**TASK STATEMENT**. Without any of the pictures, print every record below exactly.

[Dataset excerpts]
____________

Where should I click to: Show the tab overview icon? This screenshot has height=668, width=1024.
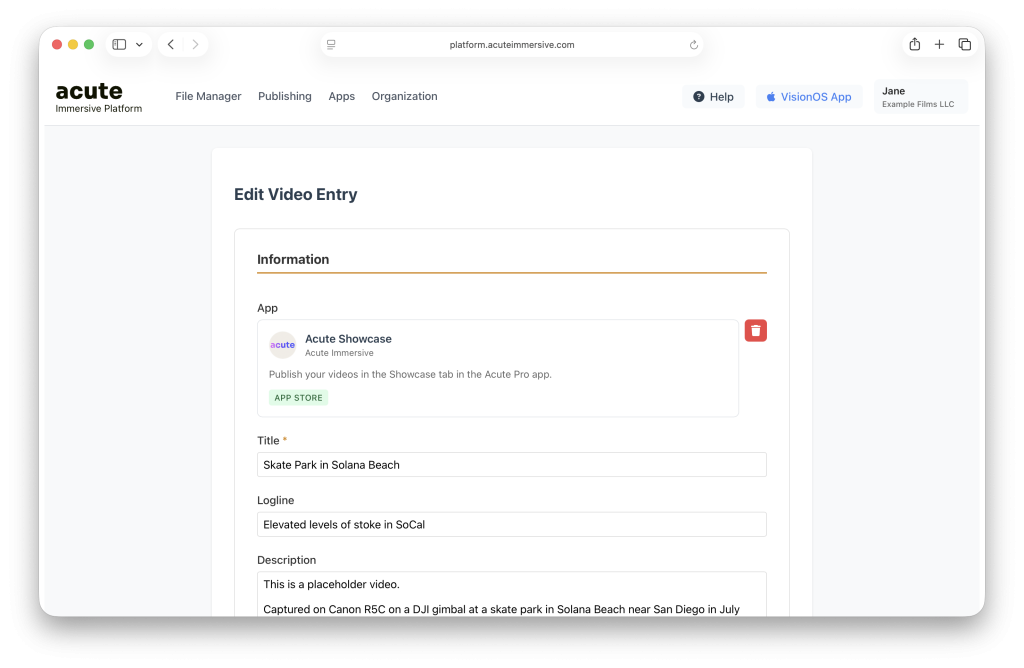click(x=964, y=45)
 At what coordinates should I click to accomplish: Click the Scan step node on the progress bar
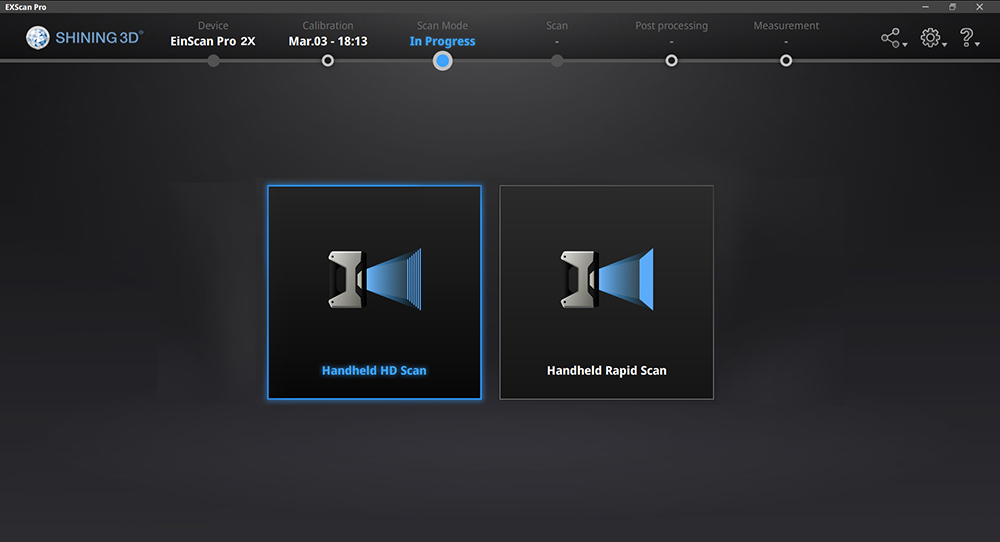point(557,61)
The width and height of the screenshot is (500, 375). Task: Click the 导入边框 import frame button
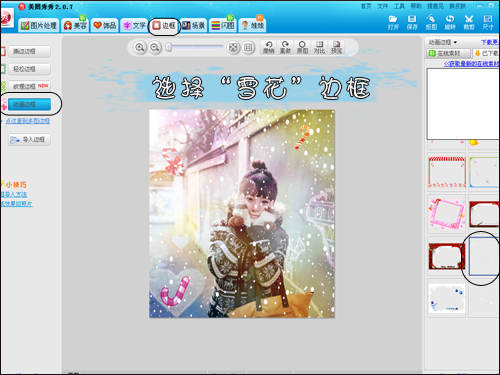[x=30, y=140]
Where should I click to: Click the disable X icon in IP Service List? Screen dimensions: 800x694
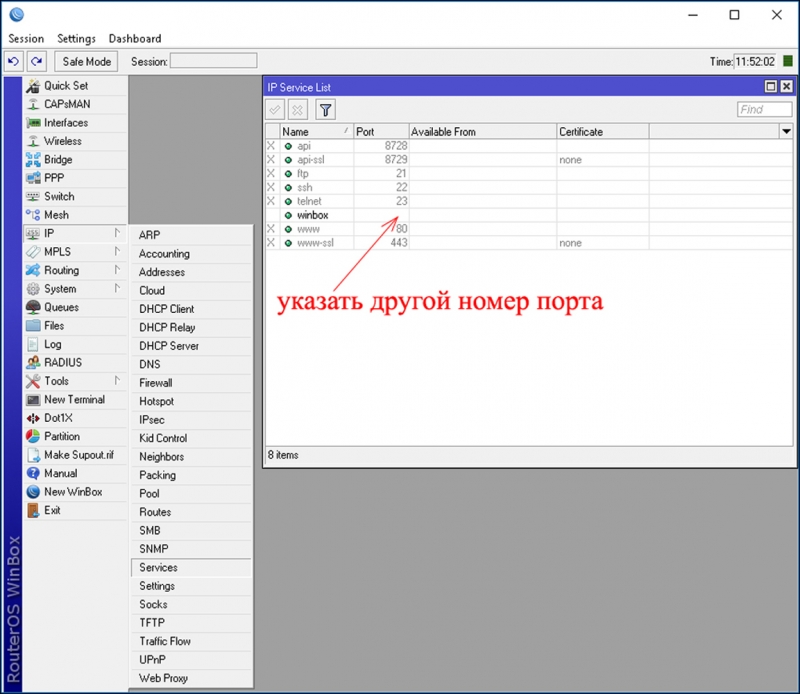click(x=298, y=110)
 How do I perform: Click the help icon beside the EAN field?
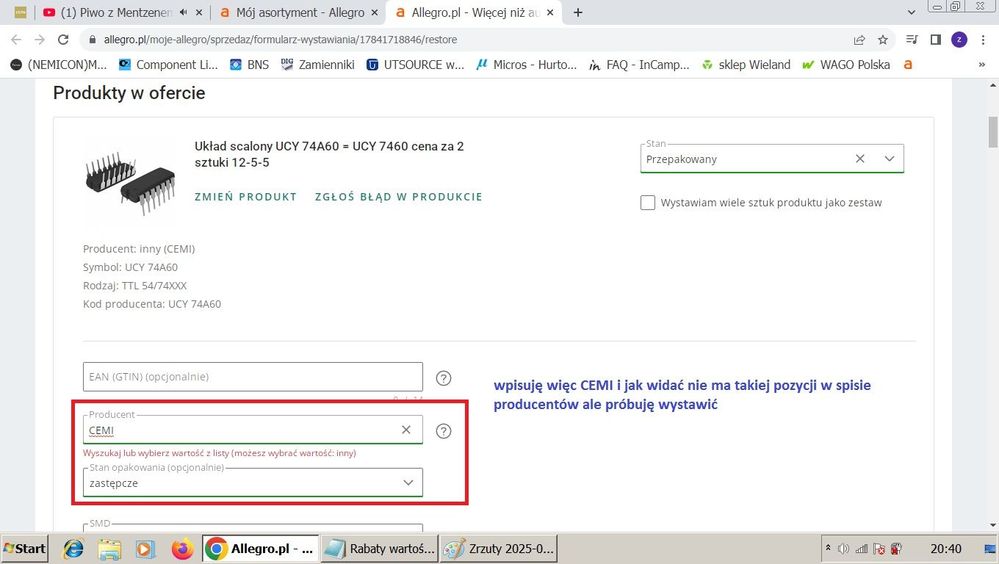(444, 378)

____________

**SOLUTION TO THE EXERCISE**.
Where should I click to: Show the tab overview icon? This screenshot has height=668, width=1024.
click(x=964, y=45)
 At what coordinates should I click to accomplish: Click the Scan step node on the progress bar
point(557,61)
The width and height of the screenshot is (500, 375). Task: Click the 导入边框 import frame button
[x=30, y=140]
Where should I click to: Click the disable X icon in IP Service List? Screen dimensions: 800x694
click(x=298, y=110)
 How do I perform: Click the help icon beside the EAN field?
(444, 378)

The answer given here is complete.